Таежный бродяга (Дёмин) - страница 55

Как-то раз, утомясь от долгой ходьбы, мы завернули в крошечный, заросший сиренью, арбатский скверик. Спугнули в зарослях какую-то парочку. И с ходу заняли освободившуюся скамью. Я закурил, Наташа — с коротким вздохом — прижалась ко мне, прильнула плотно… И вот тут состоялся первый наш поцелуй.

— Ты знаешь, а я ведь — не умею, — прошептала она; нет, скорее дохнула, раскрыв теплые мягкие податливые свои губы. — Не знаю, как надо целоваться по-настоящему.

И я, обнимая ее, почувствовал, что я тоже — не умею. Не знаю, как надо… Я словно бы сразу разучился, забыл. Забыл, несмотря на весь мой опыт и знание женщин… Но очевидно здесь, сейчас, происходило нечто совсем другое.

— Тебе, наверно, смешно, — продолжала она прерывистым шепотком, — но я еще ни с кем вот так — всерьез…

— Ни с кем? — прищурился я недоверчиво, — почему? Ведь есть же, наверное, знакомые ребята?

— Разумеется, — усмехнулась она. — Ребят полно. Но как-то так все получалось…

— А что ты, кстати, нашла во мне? Лично — во мне?

— Не знаю. Просто — ты не похож на других.

Наташа умолкла, и снова я ощутил теплоту ее дыхания и влажный, скользкий холодок зубов… Внезапно она спросила — быстро глянув на меня из-под пушистых ресниц:

— Послушай-ка. А ты — убивал?

— Да как тебе сказать. — Вопрос удивил меня, озадачил. И я растерялся на миг. — Мне как-то непонятно — зачем это тебе?

— Но все же, — интересно! Скажи, скажи: это случалось?

— Ну, если хочешь, — нехотя кивнул я. — Бывало… Случалось… Я ведь всю жизнь свою, в общем — то, прожил — как на войне. Но я никогда не трогал безоружных, беспомощных. Никогда — запомни! Если уж и случалось, то только с врагами. С настоящими врагами. С теми, кто сами за мной охотились. А таких щадить нельзя — это старая солдатская заповедь. Ну, и вот…

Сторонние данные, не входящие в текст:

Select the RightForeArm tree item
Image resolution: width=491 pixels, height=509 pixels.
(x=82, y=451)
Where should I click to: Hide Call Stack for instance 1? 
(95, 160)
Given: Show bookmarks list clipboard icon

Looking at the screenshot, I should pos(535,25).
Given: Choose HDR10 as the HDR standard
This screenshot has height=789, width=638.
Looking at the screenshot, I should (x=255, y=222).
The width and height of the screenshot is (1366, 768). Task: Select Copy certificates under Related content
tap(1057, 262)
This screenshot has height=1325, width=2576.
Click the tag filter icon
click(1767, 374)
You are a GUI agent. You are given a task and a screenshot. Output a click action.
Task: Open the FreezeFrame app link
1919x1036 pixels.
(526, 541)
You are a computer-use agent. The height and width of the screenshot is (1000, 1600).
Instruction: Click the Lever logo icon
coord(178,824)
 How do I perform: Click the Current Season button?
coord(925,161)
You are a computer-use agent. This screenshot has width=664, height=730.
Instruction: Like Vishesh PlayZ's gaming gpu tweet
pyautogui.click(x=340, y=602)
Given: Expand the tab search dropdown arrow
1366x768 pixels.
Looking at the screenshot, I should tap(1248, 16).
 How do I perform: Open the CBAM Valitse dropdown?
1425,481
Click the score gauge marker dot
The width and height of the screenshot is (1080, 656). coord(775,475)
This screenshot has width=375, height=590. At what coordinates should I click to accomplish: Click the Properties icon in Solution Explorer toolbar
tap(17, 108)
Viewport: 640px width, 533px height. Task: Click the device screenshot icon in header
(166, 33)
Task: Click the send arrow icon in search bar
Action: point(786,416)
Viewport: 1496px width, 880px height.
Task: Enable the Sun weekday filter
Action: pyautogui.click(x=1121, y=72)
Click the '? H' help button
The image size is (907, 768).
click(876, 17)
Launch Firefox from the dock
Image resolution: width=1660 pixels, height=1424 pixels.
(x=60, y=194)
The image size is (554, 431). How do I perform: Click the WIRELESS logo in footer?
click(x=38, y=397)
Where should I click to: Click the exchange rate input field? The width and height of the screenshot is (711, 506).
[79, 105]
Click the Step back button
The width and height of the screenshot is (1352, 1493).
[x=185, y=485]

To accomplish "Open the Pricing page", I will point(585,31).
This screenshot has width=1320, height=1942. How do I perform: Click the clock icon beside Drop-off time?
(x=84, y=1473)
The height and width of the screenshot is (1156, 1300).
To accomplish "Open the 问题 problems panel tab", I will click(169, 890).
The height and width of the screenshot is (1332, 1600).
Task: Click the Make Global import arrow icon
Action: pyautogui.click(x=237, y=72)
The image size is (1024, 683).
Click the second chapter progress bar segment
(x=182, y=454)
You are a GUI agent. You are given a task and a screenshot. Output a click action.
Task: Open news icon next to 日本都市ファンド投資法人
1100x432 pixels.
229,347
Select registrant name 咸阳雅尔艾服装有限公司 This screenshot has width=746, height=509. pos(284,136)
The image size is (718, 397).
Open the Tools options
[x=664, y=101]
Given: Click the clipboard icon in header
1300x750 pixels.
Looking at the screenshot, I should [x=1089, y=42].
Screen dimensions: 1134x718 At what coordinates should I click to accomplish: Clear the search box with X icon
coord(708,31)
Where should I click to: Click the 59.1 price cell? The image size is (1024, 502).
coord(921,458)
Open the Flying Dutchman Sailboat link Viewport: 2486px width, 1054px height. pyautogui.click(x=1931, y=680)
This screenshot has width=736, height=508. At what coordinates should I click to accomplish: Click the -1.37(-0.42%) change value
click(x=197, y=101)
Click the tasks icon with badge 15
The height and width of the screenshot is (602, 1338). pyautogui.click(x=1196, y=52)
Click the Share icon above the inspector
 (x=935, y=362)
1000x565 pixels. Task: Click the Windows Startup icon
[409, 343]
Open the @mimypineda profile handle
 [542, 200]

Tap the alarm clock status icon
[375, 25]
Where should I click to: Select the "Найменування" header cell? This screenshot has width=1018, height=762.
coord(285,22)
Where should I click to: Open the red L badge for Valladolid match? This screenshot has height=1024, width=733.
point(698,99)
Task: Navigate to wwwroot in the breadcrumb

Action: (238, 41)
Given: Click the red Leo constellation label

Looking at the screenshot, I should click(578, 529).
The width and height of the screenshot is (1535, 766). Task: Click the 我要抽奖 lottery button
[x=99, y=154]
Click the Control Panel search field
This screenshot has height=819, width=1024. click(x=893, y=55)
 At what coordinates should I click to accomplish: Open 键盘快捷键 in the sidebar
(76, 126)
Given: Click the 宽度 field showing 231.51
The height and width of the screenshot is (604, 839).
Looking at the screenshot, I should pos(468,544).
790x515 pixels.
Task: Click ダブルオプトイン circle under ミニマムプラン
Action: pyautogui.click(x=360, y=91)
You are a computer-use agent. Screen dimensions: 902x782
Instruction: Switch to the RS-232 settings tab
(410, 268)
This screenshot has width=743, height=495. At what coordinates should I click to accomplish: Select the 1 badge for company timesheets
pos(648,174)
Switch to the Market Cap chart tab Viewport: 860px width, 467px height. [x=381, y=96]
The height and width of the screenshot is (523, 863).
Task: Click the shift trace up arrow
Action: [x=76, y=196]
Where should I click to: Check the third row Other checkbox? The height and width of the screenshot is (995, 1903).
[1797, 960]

— Ну, и вот тебе объяснение, — сказала она сейчас же. — Ты спрашиваешь: что я нашла в тебе?.. Почему?.. Потому что ты — такой. И я тебе верю. Хоть папа и говорит…

— А что он говорит? — насторожился я.

— Да пустяки, — стесненно сказала она. — Просто — что ты, мол, человек опасный… Но я же вижу, понимаю. Сколько тебе, наверное, пришлось пережить и выстрадать!

Вернулись мы на сей раз позже обычного. И стоя на лестничной площадке, нашаривая ключ, я проговорил, с тоскою глядя на нее:

— Черт возьми, что за жизнь у нас нелепая! Проводим время на улице, на стороне, а дома каждый сидит взаперти, отдельно… Под замком — как в тюрьме! Слушай, милая, приходи ко мне нынче ночью. Или давай, я сам — к тебе…

— Что ты, что ты, — испуганно затрясла она головой, — как можно!